I am tasked with calculating hamming distances between 1D binary arrays in two groups - a group of 3000 arrays and a group of 10000 arrays, and every array is 100 items(bits) long. So thats 3000x10000 HD calculations on 100 bit long objects.And all that must be done in at most a dozen minutes
Here's the best of what I came up with
#X - 3000 by 100 bool np.array
#Y - 10000 by 100 bool np.array
hd = []
i=1
for x in X:
print("object nr " + str(i) + "/" + str(len(X)))
arr = np.array([x] * len(Y))
C = Y^arr # just xor this array by all the arrays in the other group simultainously
hd.append([sum(c) for c in C]) #add up all the bits to get the hamming distance
i+=1
return np.array(hd)
And it's still going to take 1-1.5 hours for it to finish. How do I go about making this faster?

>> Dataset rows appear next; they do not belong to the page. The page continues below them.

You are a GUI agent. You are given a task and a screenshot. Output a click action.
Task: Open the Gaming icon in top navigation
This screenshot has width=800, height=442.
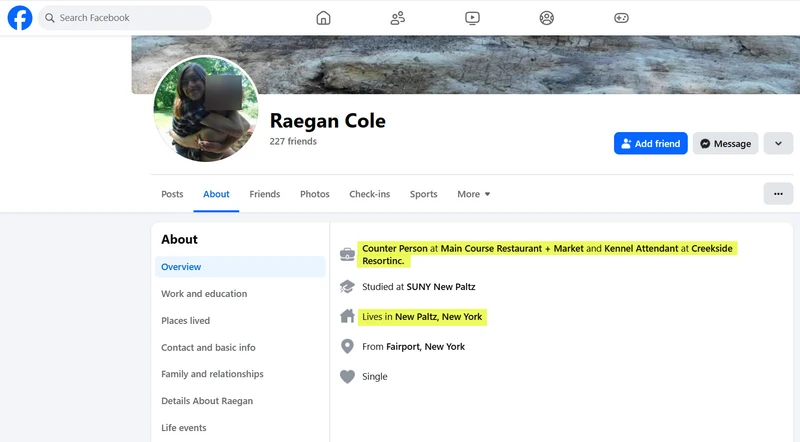(x=621, y=18)
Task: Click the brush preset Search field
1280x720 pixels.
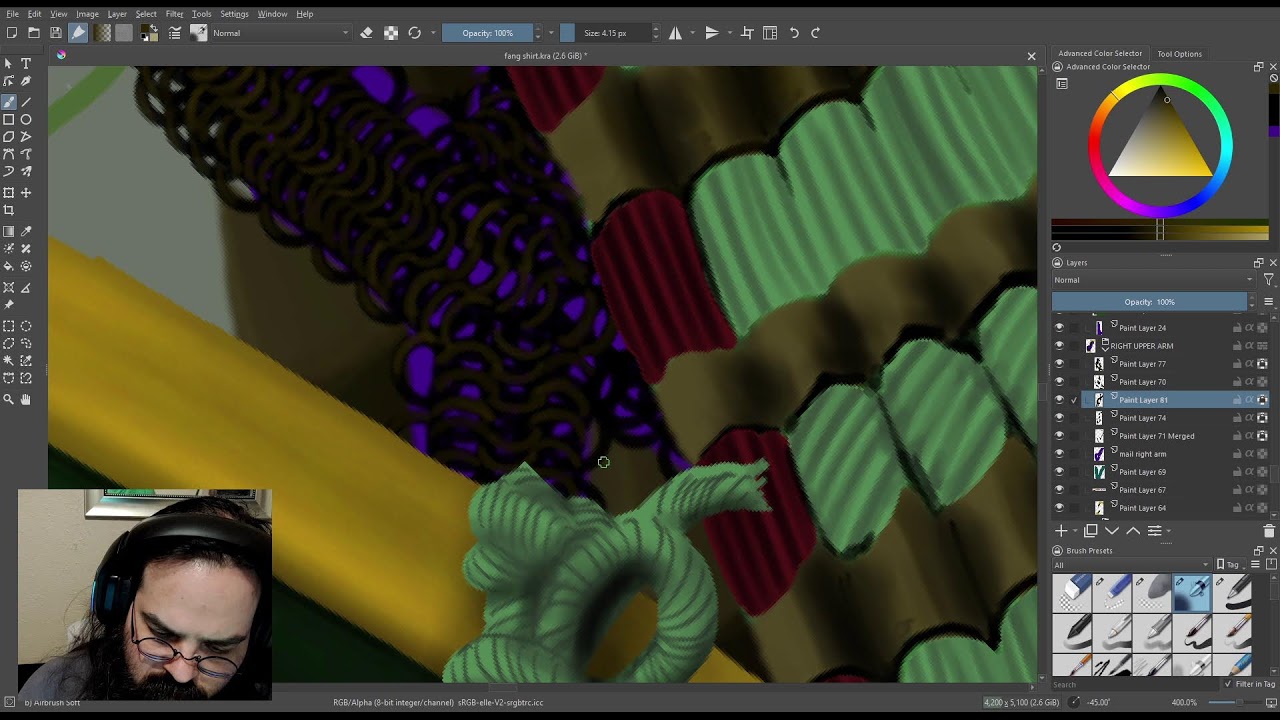Action: [1135, 684]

You should be able to dramatically improve the summing speed by using numpy
to perform it, rather than using a list comprehension and the built-in sum
function (that takes no advantage of numpy
vectorized operations).
Just replace:
hd.append([sum(c) for c in C])
with:
# Explicitly use uint16 to reduce memory cost; if array sizes might increase
# you can use uint32 to leave some wiggle room
hd.append(C.sum(1, dtype=np.uint16))
which, for a 2D array, will return a new 1D array where each value is the sum of the corresponding row (thanks to specifying it should operate on axis
1
). For example:
>>> arr = np.array([[True,False,True], [False,False,True], [True, True,True]], dtype=np.bool)
>>> arr.sum(1, np.uint16)
array([ 2, 1, 3], dtype=uint16)
Since it performs all the work at the C layer in a single operation without type conversions (instead of your original approach that requires a Python level loop that operates on each row, then an implicit loop that, while at the C layer, must still implicitly convert each numpy
value one by one from np.bool
to Python level int
s just to sum them), this should run substantially faster for the array scales you're describing.
Side-note: While not the source of your performance problems, there is no reason to manually maintain your index value; enumerate
can do that more quickly and easily. Simply replace:
i=1
for x in X:
... rest of loop ...
i+=1
with:
for i, x in enumerate(X, 1):
... rest of loop ...
and you'll get the same behavior, but slightly faster, more concise and cleaner in general.